The Australian Renewable Energy Agency (ARENA) allocates federal funds to green energy projects across the country. At the recent Australian Energy Week event, the agency’s chief executive, Darren Miller, gave a speech in which he upped the ante in terms of where Australia’s renewable energy generation should be targeting. He says the country should be trying to generate “five to 10 times more than is supplied by our electricity system today.”

“This electricity will not only be used to provide zero emissions lighting, heating and cooling to our homes and businesses, but will be used to power our transport and heavy industry – either directly or through the production of hydrogen,” Miller wrote in a LinkedIn post. “With the right mix of storage and peaking technologies, transmission and interconnection, and demand side flexibility, we can get to a scale that allows Australia to transform our domestic economy and supply clean energy to other countries without the same natural resources.”

Matt Walden, ARENA’s director of business development and transactions, expressed similar sentiments in a speech at the Australian Hydrogen Conference in Sydney last week.

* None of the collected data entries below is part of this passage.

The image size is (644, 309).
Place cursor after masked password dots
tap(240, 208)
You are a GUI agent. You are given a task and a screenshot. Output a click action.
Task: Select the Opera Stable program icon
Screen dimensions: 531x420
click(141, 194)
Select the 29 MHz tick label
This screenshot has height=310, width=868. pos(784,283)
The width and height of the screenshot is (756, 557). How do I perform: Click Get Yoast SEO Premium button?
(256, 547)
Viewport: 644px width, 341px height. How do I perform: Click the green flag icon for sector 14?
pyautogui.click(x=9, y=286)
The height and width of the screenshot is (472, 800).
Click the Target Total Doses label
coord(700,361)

Walden described hydrogen as front and center of the agency’s investments, with both men framing hydrogen as an ideal medium for Australia to export its surplus clean power.

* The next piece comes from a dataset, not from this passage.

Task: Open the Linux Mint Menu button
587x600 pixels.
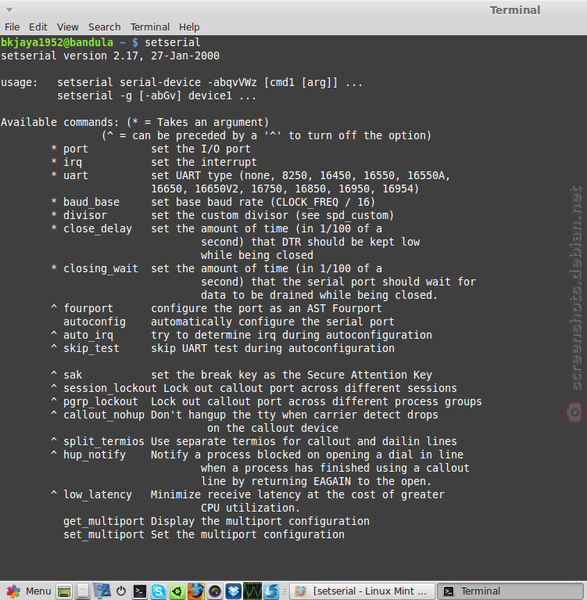Action: (x=28, y=591)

However, Kobad Bhavnagri – global head of industry and building decarbonization for BloombergNEF (BNEF) – said that the economics of Australia’s hydrogen export market remain “poor.” He attributed this to the high cost of transport, coupled with the cost of processing hydrogen at each end – for example, “cracking” ammonia molecules to turn them back into pure hydrogen.

Yet superpowers like Germany remain undeterred and are eager to pursue close alliances with Australia, as they see it as one of the most promising hydrogen suppliers in the world.

“Australia can become the clean energy superpower – and make ‘shipping the sunshine' a very profitable reality,” said Christoph von Speßhardt, chief executive of the German-Australian Chamber of Industry and Commerce.